Charity calls for law change forcing banks to better support cancer sufferers

14 November 2017

Cancer sufferers come under undue financial pressure because of a lack of support from banks and building societies, according to Macmillan Cancer Support.

The charity has today called upon the government to change the law in order to ensure banks and building societies have a legal obligation to do more to help the most vulnerable customers.

With the Financial Guidance and Claims Bill currently going through parliament, Macmillan is urging the government to change the law so that banks and financial service providers offer specialised and tailored support including flexibility around products such as mortgages, credit cards, and loans.

The charity says it has seen a rise in the number of grants it gives to cancer patients in the last five years – it’s given £50 million over this period.

This, coupled with growing inflation, rising housing costs, and welfare reform has created a “financial storm” for the those least likely to be able to weather it.
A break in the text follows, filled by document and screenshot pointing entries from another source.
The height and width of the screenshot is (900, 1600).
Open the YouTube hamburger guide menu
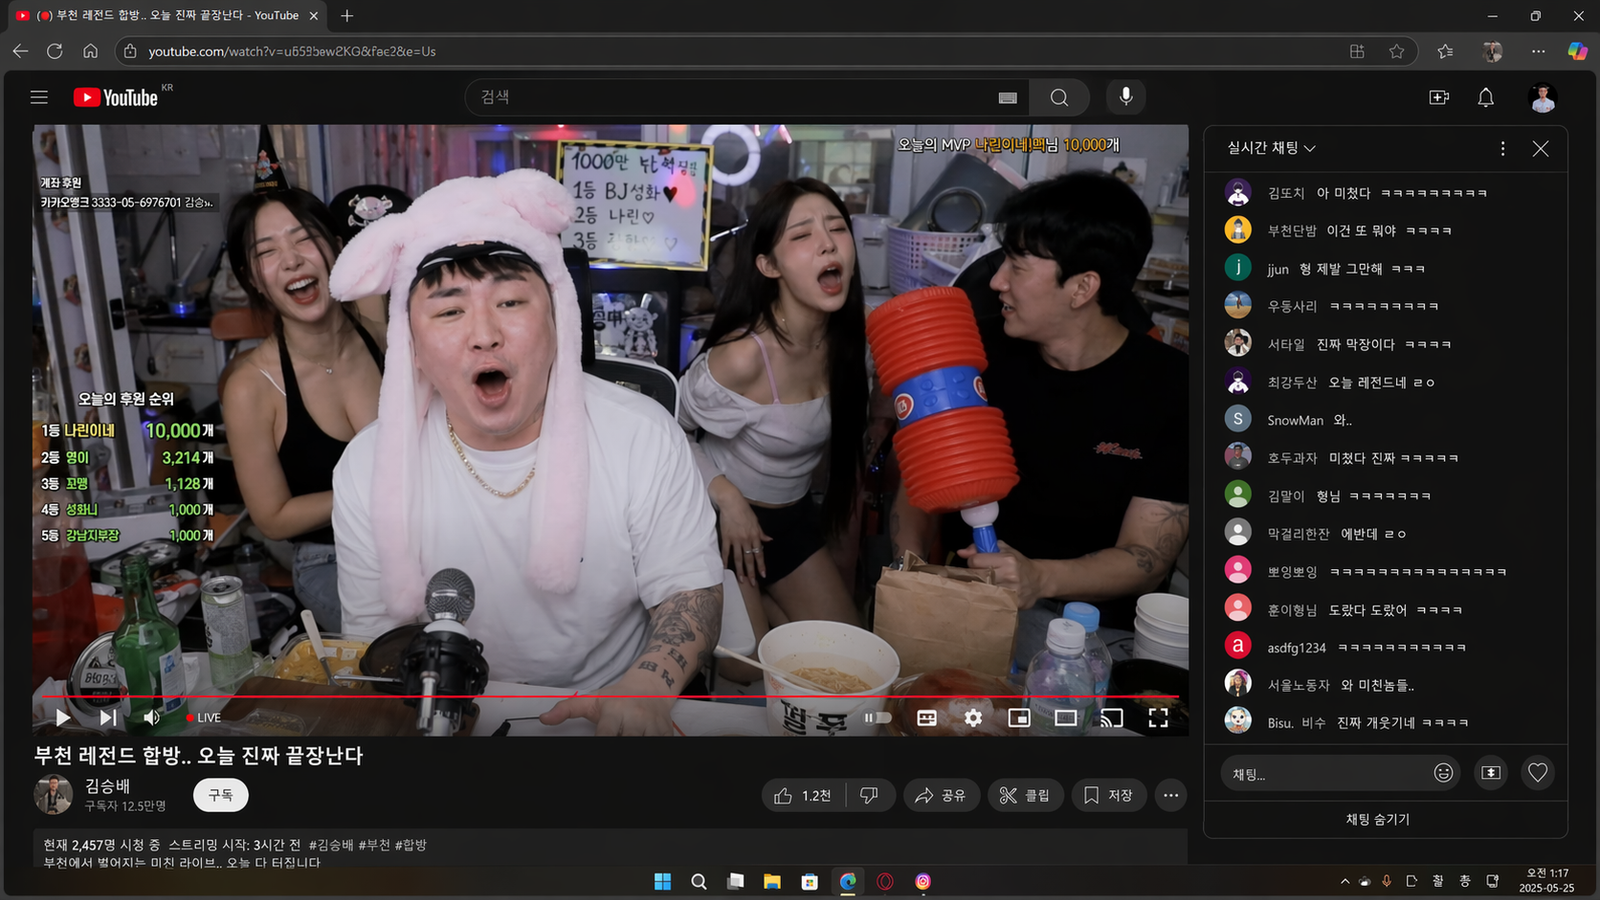tap(39, 97)
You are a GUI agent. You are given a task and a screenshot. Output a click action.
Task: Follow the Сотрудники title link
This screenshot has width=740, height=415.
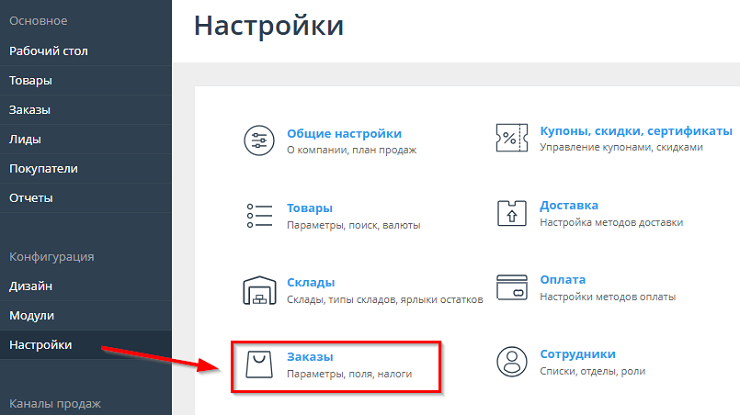[577, 354]
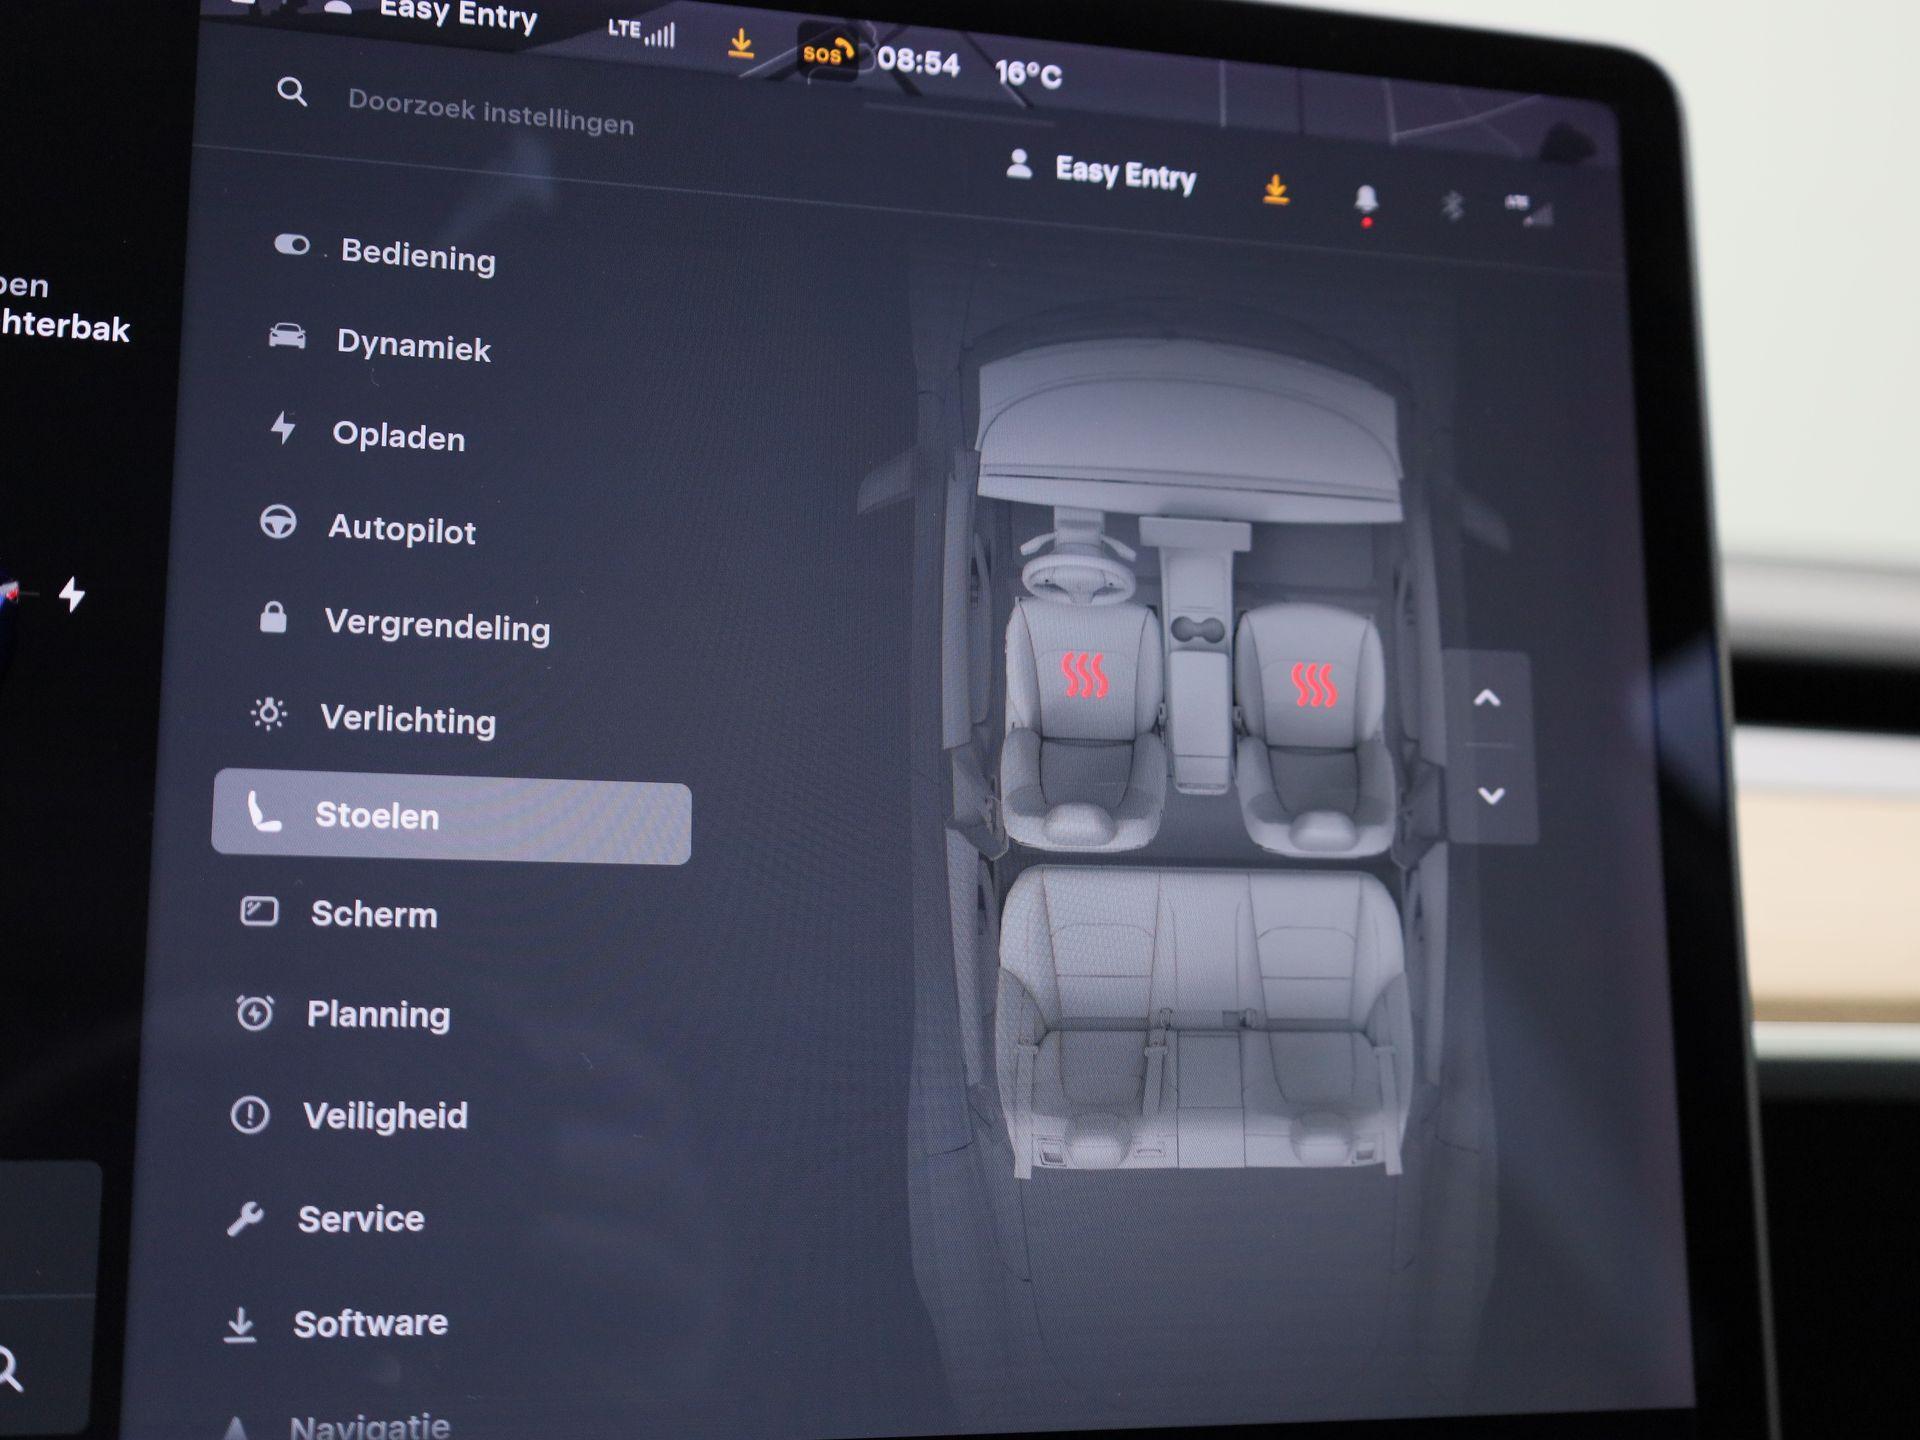
Task: Select the Autopilot menu item
Action: 401,529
As little as one in ten (11%) cancer sufferers inform their bank of their health status, principally because they did not realise that their provider would be able to help, or they were worried that it would affect them negatively in the process.
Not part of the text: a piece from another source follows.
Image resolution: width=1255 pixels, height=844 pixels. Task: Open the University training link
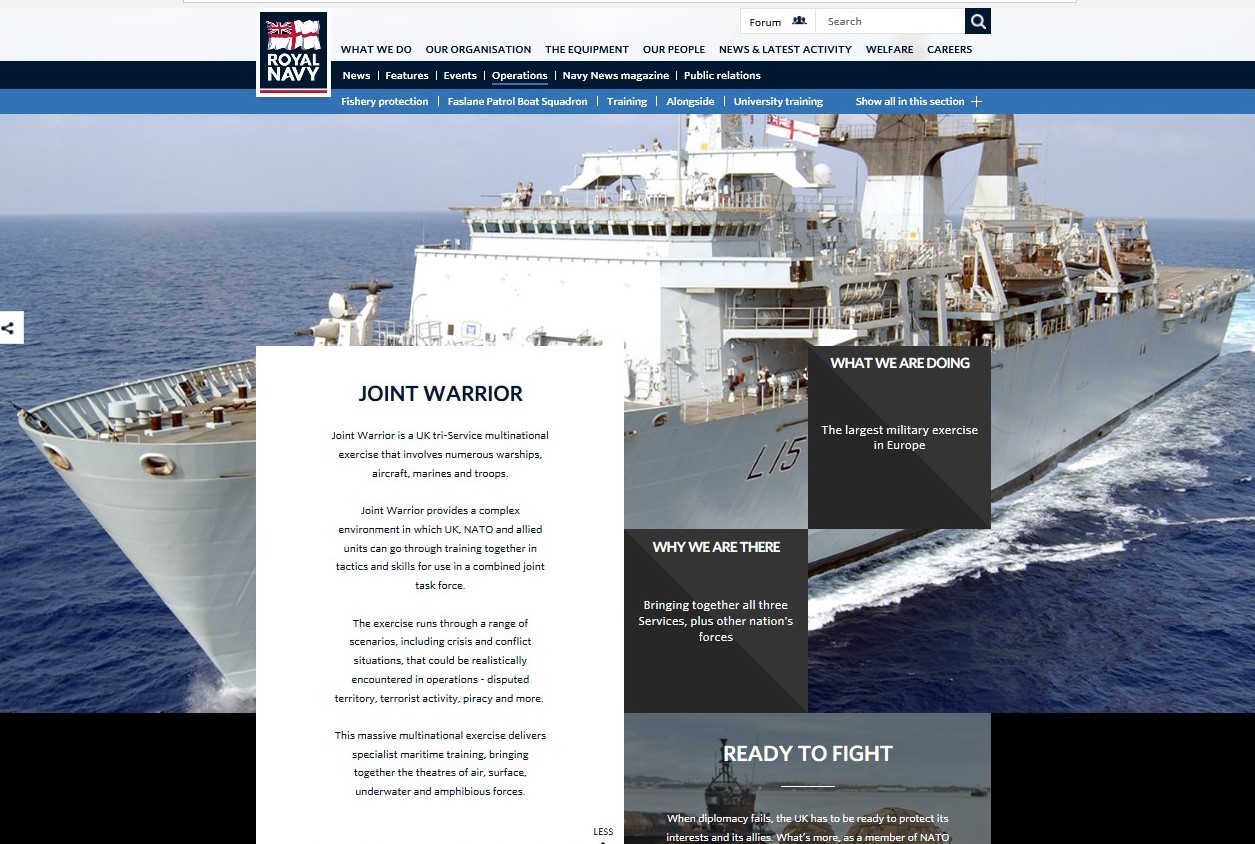point(778,101)
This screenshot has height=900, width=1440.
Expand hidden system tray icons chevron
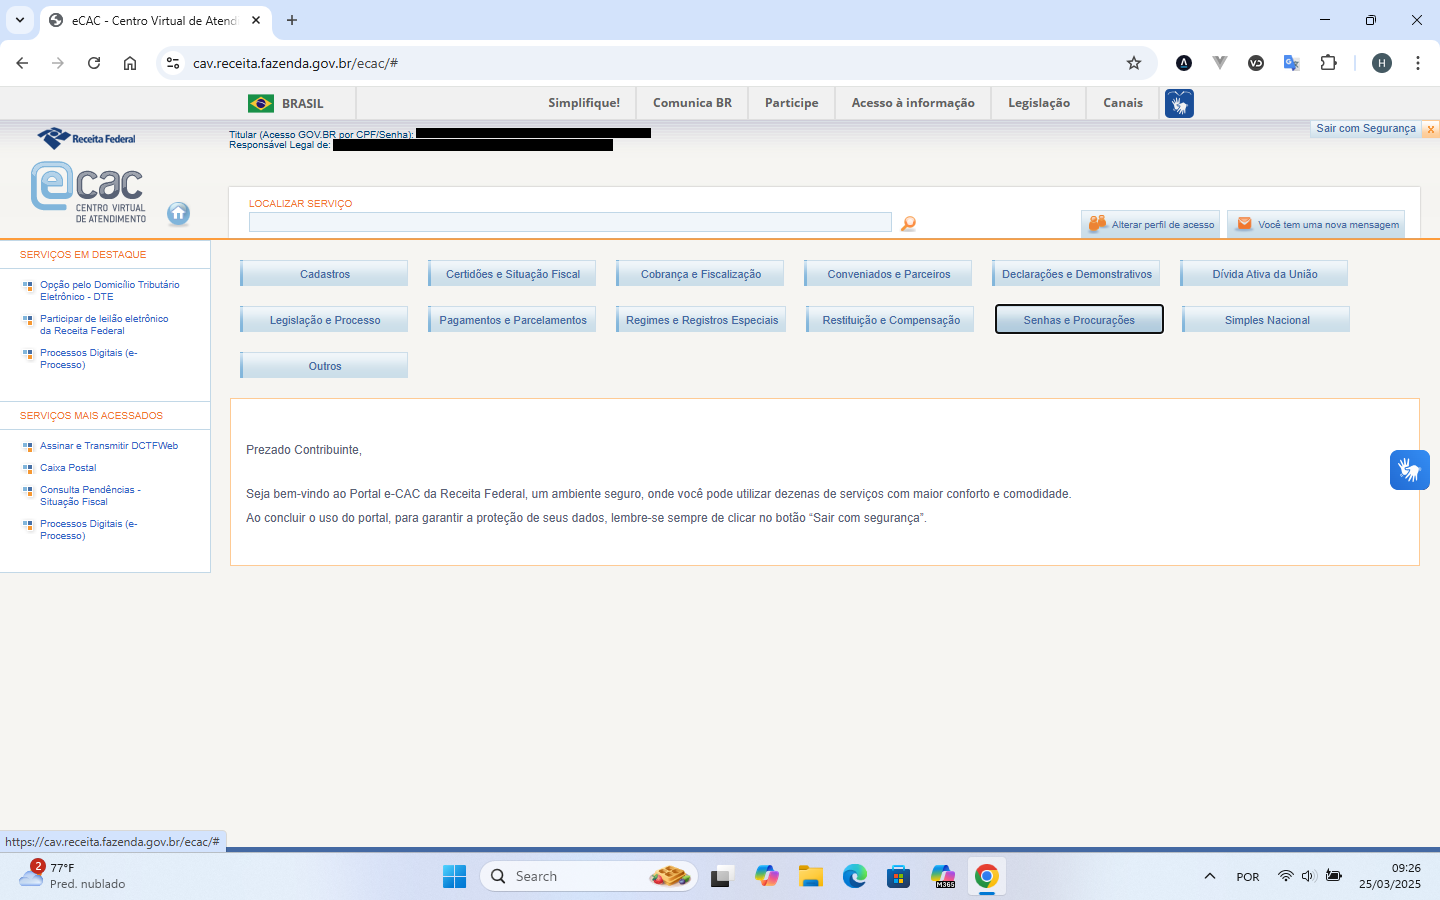click(x=1210, y=877)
Lynda Thomas, chief executive of Macmillan Cancer Support comments: “The sheer number of cancer patients turning to Macmillan for financial support shows just how many are struggling to keep financially afloat.

“When their income plummets and their outgoings rocket, people living with cancer can be left grappling with how to make ends meet. A financial storm of economic uncertainty and changes to benefits are likely to have heightened these fears.

“Macmillan will always support people with cancer, but we can’t keep plugging these growing gaps on our own. Everyone has their part to play. Banks can help us tackle the problem by offering cancer patients early and tailored support.”

Cancer costs patients £570 per month

According to the charity, the average cost to cancer patients of their condition is £570 per month. The illness often leads to a loss of income and increased expenses such as travel, heating, and clothing bills.

In July, Moneywise reported that Lloyds Banking Group had teamed up with Macmillan to help customers affected by the disease. The charity trained a ‘Cancer Support Team’ at the bank to provide bespoke support to affected customers.

Macmillan also has a similar partnership in place for customers of Nationwide building society, but the charity feels that more needs to be done to support cancer sufferers financially.

Ms Thomas adds: "We know progress has been made but we think a change in the law will provide more consistent support to financially vulnerable cancer patients to prevent their finances spiralling out of control.”